## RECORDS PROVIDED
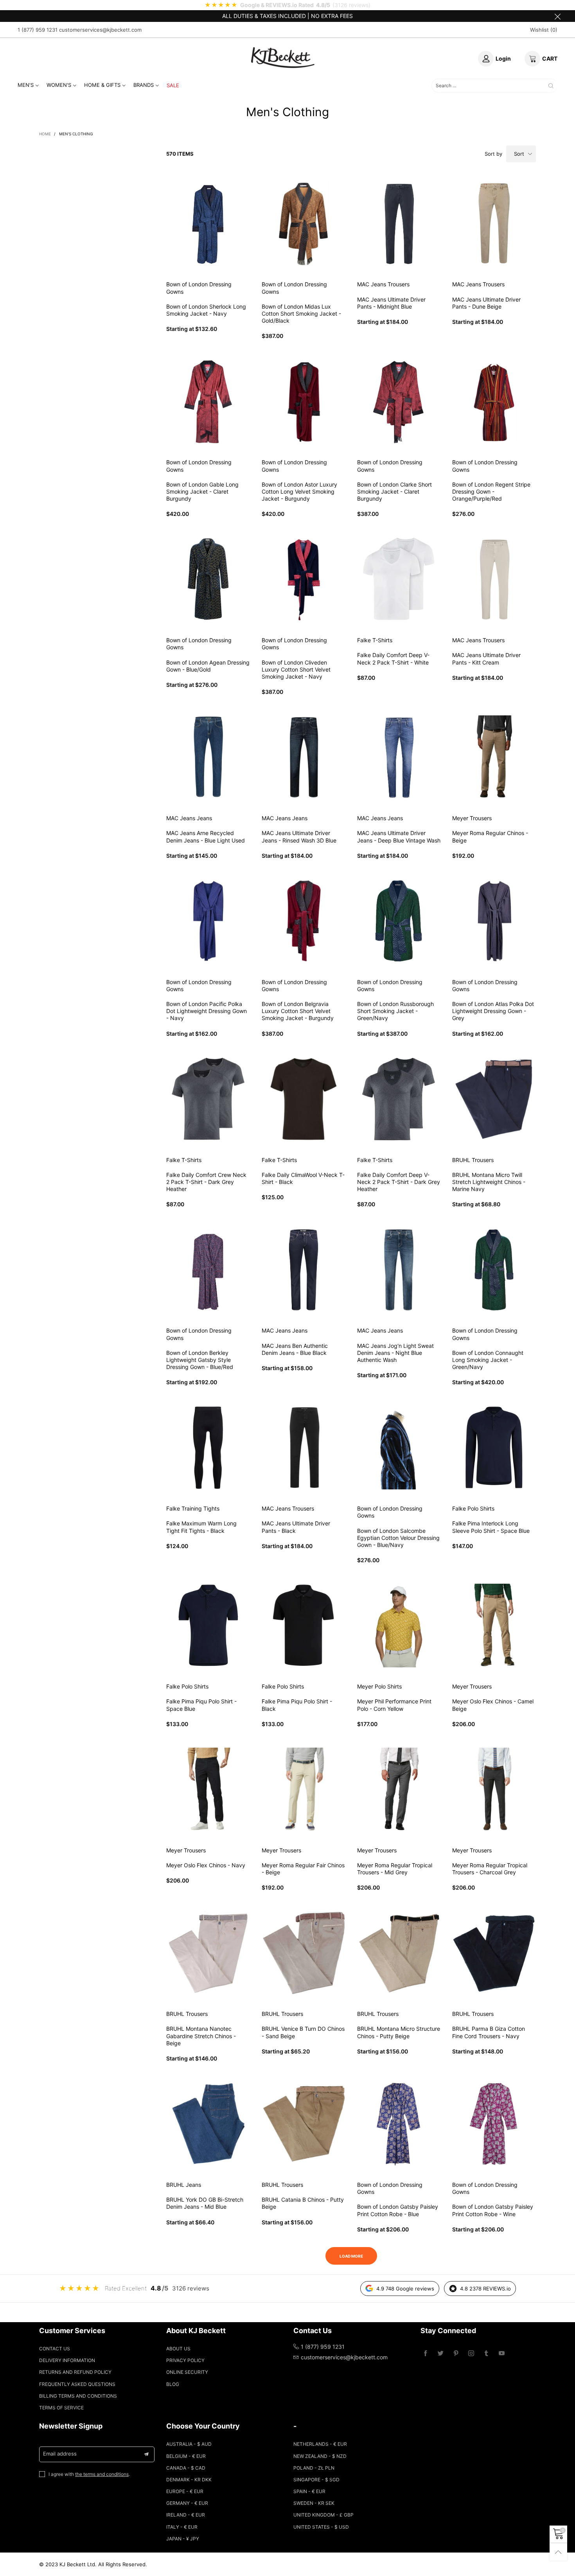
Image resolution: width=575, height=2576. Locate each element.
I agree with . (89, 2474)
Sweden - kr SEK (313, 2503)
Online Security (187, 2372)
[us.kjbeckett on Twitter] (441, 2354)
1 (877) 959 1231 (38, 30)
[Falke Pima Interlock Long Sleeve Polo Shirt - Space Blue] (494, 1447)
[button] (146, 2454)
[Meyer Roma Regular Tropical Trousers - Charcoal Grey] (494, 1789)
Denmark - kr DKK (189, 2480)
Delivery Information (67, 2360)
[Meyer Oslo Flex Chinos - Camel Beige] (494, 1625)
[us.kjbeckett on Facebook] (425, 2354)
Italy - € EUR (182, 2527)
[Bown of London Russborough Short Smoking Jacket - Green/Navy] (399, 921)
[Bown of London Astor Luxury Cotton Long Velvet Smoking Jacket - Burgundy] (303, 402)
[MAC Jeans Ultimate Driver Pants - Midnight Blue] (399, 224)
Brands (143, 85)
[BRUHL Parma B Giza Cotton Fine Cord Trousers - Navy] (494, 1953)
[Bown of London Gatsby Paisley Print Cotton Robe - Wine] (494, 2124)
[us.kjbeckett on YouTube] (502, 2354)
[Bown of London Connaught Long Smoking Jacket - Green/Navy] (494, 1270)
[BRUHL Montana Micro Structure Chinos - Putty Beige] (399, 1953)
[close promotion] (557, 16)
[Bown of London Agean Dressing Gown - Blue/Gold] (208, 579)
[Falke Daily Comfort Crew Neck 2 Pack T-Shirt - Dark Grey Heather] (208, 1099)
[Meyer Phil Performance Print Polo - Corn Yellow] (399, 1625)
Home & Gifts (102, 85)
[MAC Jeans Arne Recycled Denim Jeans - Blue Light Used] (208, 757)
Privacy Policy (185, 2360)
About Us (178, 2348)
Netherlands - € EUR (320, 2444)
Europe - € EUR (184, 2491)
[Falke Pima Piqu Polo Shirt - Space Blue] (208, 1625)
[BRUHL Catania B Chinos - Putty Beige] (303, 2124)
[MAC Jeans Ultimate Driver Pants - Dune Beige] (494, 224)
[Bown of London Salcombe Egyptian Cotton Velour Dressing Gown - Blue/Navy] (399, 1447)
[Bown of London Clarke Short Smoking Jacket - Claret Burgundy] (399, 402)
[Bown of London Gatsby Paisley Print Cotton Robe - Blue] (399, 2124)
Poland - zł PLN (313, 2468)
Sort (519, 154)
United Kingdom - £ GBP (323, 2515)
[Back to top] (558, 2552)
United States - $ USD (321, 2527)
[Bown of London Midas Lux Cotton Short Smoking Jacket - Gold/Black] (303, 224)
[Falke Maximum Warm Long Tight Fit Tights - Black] (208, 1447)
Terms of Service (61, 2408)
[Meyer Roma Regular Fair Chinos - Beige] (303, 1789)
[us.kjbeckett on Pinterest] (456, 2354)
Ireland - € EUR (185, 2515)
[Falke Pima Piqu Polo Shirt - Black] (303, 1625)
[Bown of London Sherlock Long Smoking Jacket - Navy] (208, 224)
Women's (59, 85)
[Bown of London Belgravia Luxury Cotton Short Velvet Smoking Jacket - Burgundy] (303, 921)
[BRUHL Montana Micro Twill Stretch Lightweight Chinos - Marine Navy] (494, 1099)
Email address (60, 2453)
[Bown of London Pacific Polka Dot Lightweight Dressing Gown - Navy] (208, 921)
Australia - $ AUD (189, 2444)
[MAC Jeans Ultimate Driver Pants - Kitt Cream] (494, 579)
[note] (287, 5)
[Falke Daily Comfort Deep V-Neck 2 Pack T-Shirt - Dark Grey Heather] (399, 1099)
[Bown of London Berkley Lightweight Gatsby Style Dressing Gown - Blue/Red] (208, 1270)
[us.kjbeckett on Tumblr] (486, 2354)
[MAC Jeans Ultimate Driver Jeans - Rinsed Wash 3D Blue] (303, 757)
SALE (173, 85)
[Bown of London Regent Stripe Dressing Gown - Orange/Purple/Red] (494, 402)
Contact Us (54, 2348)
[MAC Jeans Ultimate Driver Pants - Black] (303, 1447)
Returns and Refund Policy (75, 2372)
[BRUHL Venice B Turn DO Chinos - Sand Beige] (303, 1953)
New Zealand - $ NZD (320, 2456)
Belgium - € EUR (186, 2456)
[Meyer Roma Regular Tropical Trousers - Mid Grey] (399, 1789)
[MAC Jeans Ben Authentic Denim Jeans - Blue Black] (303, 1270)
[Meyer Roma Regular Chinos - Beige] (494, 757)
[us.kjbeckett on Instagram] (471, 2354)
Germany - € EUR (187, 2503)
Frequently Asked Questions (77, 2384)
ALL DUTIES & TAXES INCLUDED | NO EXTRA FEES (287, 16)
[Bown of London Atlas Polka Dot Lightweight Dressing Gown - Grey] (494, 921)
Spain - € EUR (309, 2491)
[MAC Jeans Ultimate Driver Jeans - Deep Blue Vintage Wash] (399, 757)
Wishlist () (543, 30)
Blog (172, 2384)
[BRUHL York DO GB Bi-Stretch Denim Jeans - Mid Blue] (208, 2124)
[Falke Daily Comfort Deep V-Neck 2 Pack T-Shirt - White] (399, 579)
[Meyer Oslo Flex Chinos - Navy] (208, 1789)
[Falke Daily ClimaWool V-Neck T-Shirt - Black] (303, 1099)
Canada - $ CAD (185, 2468)
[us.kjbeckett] (282, 57)
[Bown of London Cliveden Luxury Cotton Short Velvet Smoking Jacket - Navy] (303, 579)
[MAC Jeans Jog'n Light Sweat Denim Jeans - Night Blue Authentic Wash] (399, 1270)
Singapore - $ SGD (316, 2480)
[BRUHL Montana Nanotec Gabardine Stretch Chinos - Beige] (208, 1953)
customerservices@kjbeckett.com (100, 30)
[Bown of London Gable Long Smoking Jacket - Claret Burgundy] (208, 402)
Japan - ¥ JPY (182, 2539)
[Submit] (551, 86)
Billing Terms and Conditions (78, 2396)
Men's (26, 85)
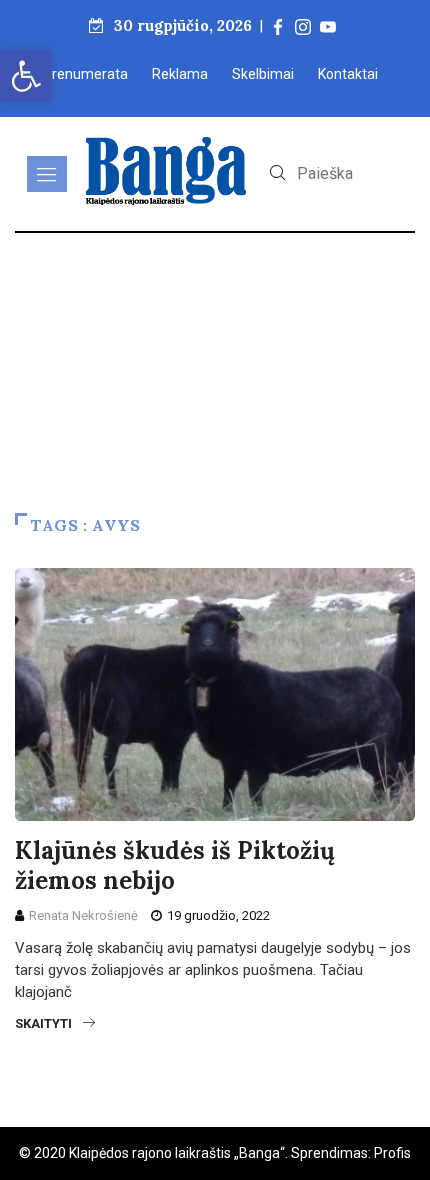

## DIRECTIONS
Your task is to retype the lines running from the one that contains "Japan - ¥ JPY (182, 2539)" through the end of the records, and nothing else. Pictures are not part of the copy.

## TASK SOLUTION
Japan - ¥ JPY (182, 2539)
[Submit] (551, 86)
Billing Terms and Conditions (78, 2396)
Men's (26, 85)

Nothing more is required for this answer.